Une confiance nécessaire et justifiée
Il était peut-être encore possible, à l’époque de Newton, que des citoyens éclairés possèdent une vision détaillée de l’ensemble des sciences et des connaissances en vigueur. De nos jours, cette entreprise est impossible pour quiconque, la recherche scientifique ayant accumulé, au cours des siècles, une masse gigantesque de connaissances. Ces connaissances ont atteint un niveau de spécialisation tel que leur maîtrise nécessite de disposer d’outils (mathématiques, méthodologiques…) et de nombreuses connaissances annexes. L’effet quelque peu paradoxal de cette montée en puissance est que nous sommes obligés, bien souvent, de nous fier aux sciences et aux scientifiques, car on ne peut pas tout vérifier par nous-mêmes, tout le temps. Se fier aux sciences ne revient pas, cependant, à croire aveuglement en son autorité. On peut raisonnablement se fier aux sciences parce que la connaissance scientifique est le résultat d’une méthodologie. C’est cela qui fait la différence entre une confiance raisonnée et le simple attachement à une croyance.

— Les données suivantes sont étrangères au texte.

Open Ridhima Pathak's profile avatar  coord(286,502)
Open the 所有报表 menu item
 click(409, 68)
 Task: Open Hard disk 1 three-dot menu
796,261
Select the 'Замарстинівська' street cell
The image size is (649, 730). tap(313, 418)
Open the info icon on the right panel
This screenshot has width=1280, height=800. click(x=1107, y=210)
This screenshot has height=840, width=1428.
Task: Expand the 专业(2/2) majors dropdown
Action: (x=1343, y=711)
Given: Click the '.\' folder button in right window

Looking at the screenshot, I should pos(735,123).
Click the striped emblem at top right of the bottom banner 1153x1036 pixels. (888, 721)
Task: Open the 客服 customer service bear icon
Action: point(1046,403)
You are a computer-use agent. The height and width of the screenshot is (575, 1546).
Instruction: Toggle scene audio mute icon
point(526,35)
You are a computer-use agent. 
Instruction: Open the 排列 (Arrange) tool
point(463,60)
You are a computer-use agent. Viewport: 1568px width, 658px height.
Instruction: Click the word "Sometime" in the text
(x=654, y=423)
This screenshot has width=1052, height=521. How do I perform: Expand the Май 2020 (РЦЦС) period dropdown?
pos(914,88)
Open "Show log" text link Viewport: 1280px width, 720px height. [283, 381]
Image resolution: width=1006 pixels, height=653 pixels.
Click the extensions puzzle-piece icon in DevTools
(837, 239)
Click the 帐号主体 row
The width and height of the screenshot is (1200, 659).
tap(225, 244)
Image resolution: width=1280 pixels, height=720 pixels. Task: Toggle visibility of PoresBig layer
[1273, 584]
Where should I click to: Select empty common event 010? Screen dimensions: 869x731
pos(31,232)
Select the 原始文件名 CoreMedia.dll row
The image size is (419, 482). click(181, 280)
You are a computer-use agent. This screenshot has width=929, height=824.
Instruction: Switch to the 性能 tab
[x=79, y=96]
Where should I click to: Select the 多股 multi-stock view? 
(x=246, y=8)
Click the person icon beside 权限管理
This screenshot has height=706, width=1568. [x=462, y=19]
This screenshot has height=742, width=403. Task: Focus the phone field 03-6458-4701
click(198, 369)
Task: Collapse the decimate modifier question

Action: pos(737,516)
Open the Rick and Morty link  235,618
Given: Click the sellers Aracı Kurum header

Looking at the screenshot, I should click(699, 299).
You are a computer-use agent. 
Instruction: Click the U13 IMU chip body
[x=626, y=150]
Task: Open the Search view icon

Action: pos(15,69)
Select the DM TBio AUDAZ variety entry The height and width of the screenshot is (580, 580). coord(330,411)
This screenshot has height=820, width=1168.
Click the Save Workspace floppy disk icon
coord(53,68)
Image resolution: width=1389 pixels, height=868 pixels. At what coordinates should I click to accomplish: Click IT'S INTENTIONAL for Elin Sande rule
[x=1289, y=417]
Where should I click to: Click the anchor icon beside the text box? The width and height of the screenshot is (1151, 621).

Il en est d’ailleurs de même entre scientifiques. Lors de la publication d’un travail, de recherche, il arrive souvent qu’on le lise puis qu’on le cite sans vérifier la totalité de ce qui est affirmé. La solidité du travail dépend alors de la confiance que chacun estime pouvoir donner aux autres auteurs et aux méthodes qu’ils ont employées.
Les sciences ne sont pas à l’abri d’erreurs involontaires ou de fraudes sciemment perpétrées. Toutefois, le double mécanisme de la méthode rigoureuse et du contrôle par les pairs justifie que l’on compte principalement sur elles pour élargir notre connaissance, du monde et de nous-mêmes.